**Your task:** Retype the stretch of the listing from the line that contains "Click the Delivery-date line timestamp" through the line that contains "pos(1338,248)", with both of those lines included, and leave the pictures out of your answer.

**Data records:**

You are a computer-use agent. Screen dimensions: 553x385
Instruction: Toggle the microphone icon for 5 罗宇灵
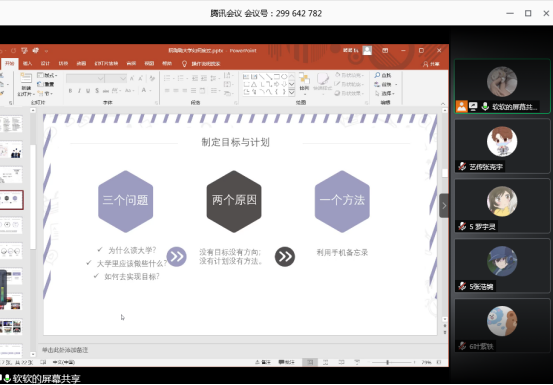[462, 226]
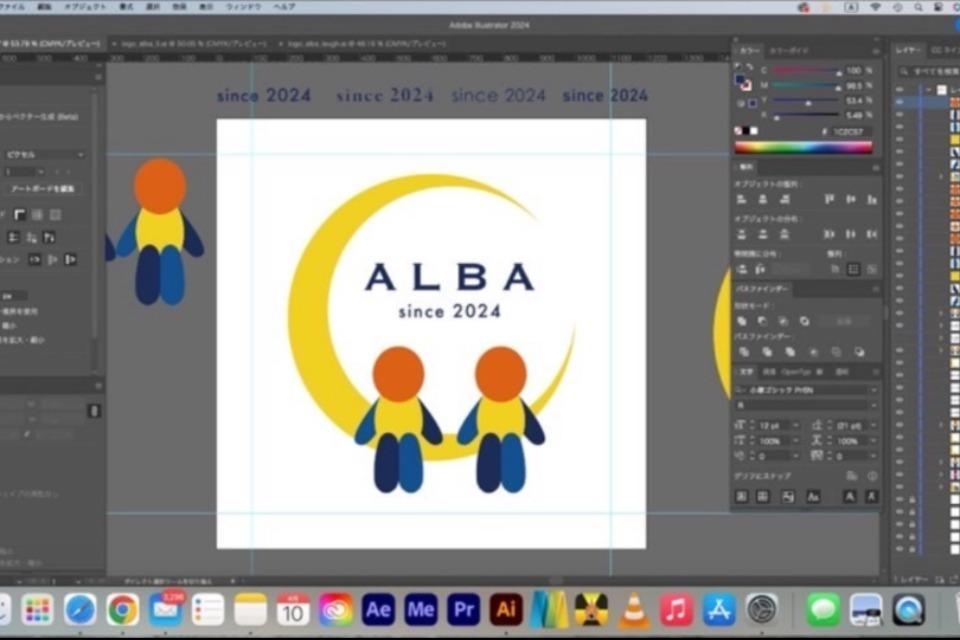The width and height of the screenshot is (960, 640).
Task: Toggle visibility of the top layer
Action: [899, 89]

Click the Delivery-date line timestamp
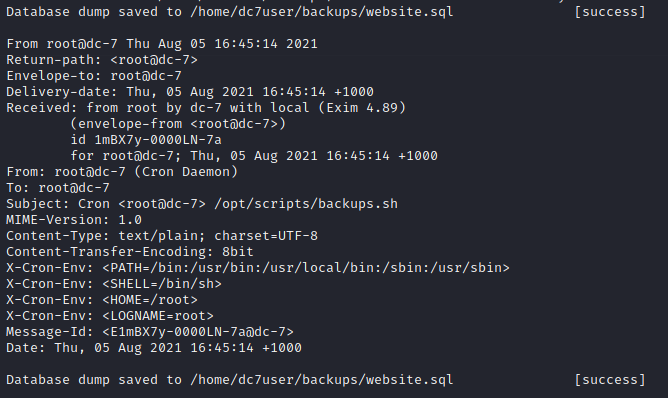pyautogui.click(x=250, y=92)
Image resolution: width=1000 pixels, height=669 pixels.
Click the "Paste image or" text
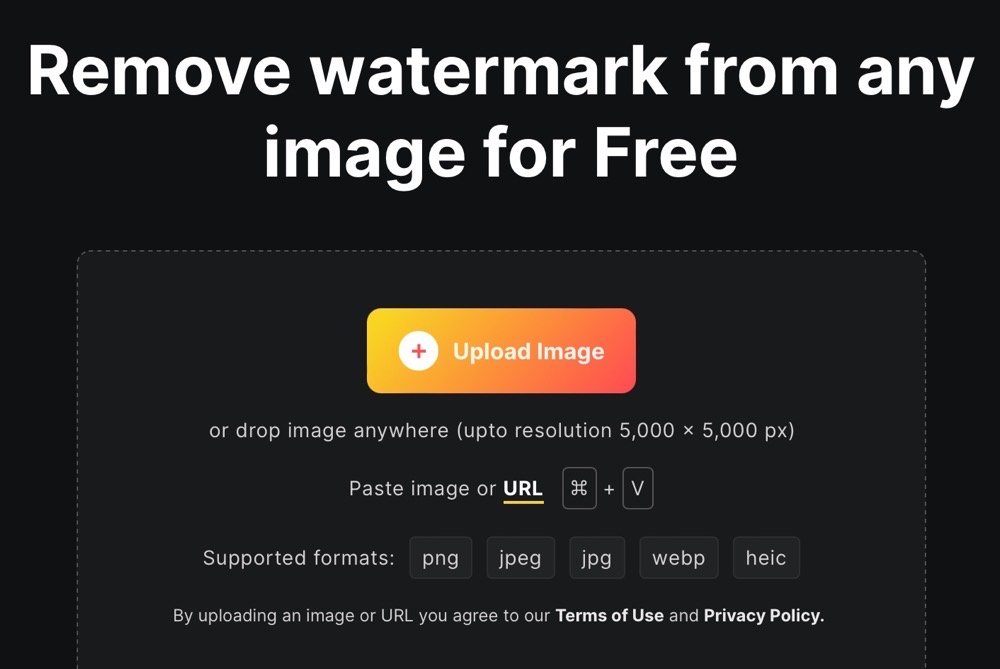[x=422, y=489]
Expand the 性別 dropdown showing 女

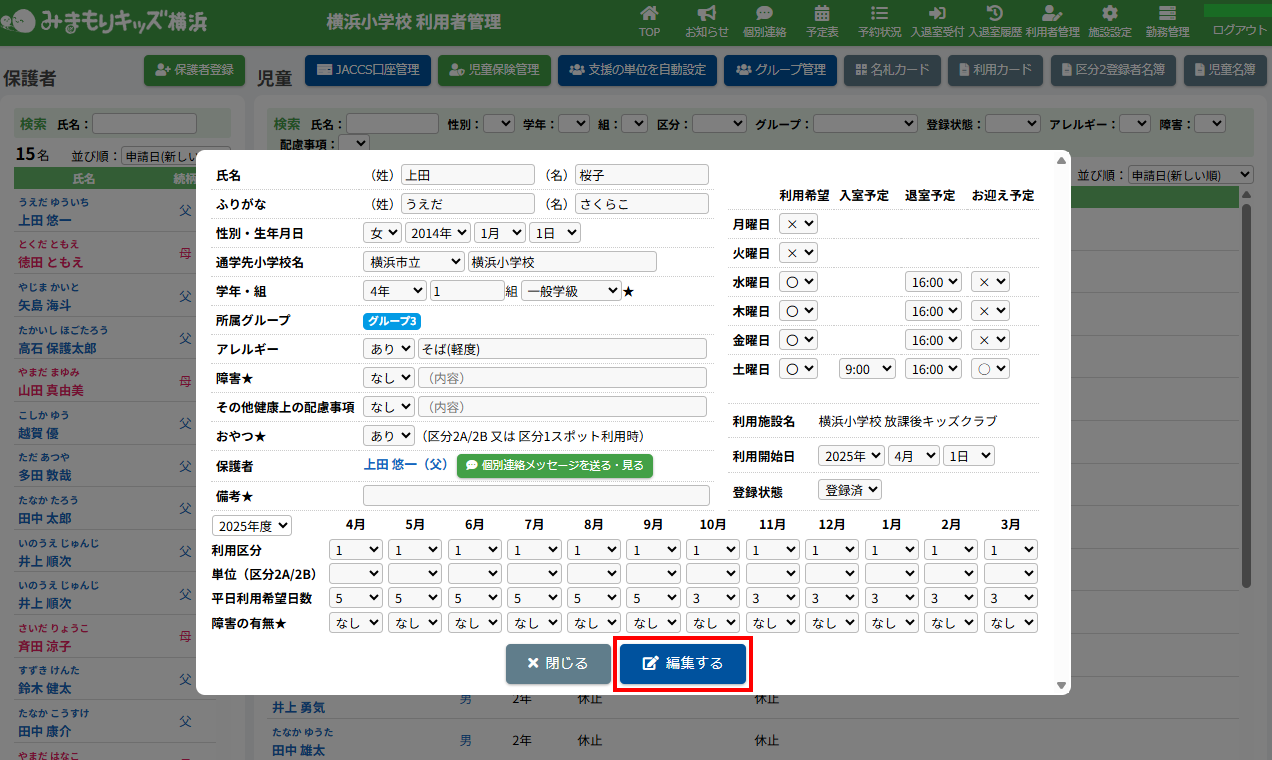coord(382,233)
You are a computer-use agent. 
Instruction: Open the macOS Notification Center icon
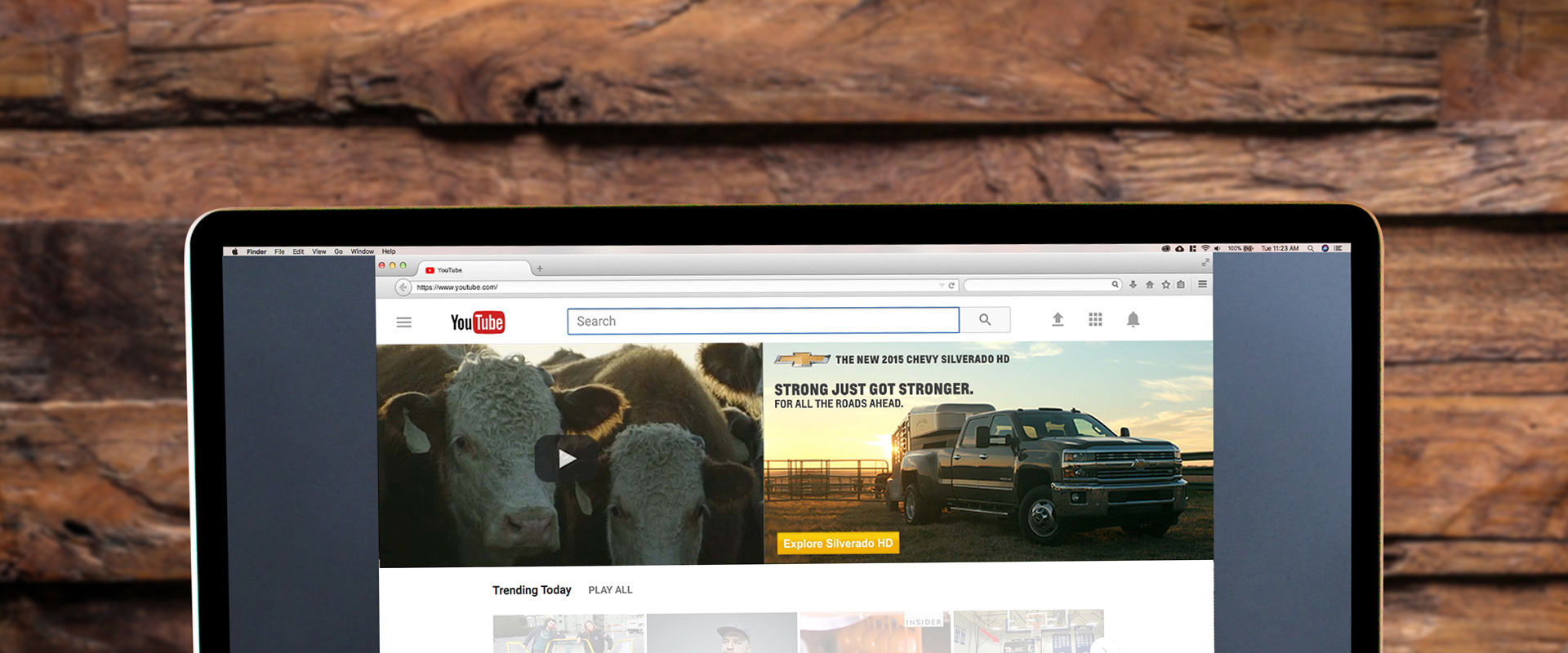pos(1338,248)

* * *

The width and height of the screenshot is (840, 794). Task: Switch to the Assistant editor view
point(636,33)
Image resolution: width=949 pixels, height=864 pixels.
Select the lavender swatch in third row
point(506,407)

**Output for this exercise:**
Click the Delivery-date line timestamp
pyautogui.click(x=250, y=92)
Image resolution: width=1000 pixels, height=669 pixels.
Click the "Paste image or" text
[x=422, y=489]
Expand the 性別 dropdown showing 女

coord(382,233)
You are a computer-use agent. 
Instruction: Open the macOS Notification Center icon
pos(1338,248)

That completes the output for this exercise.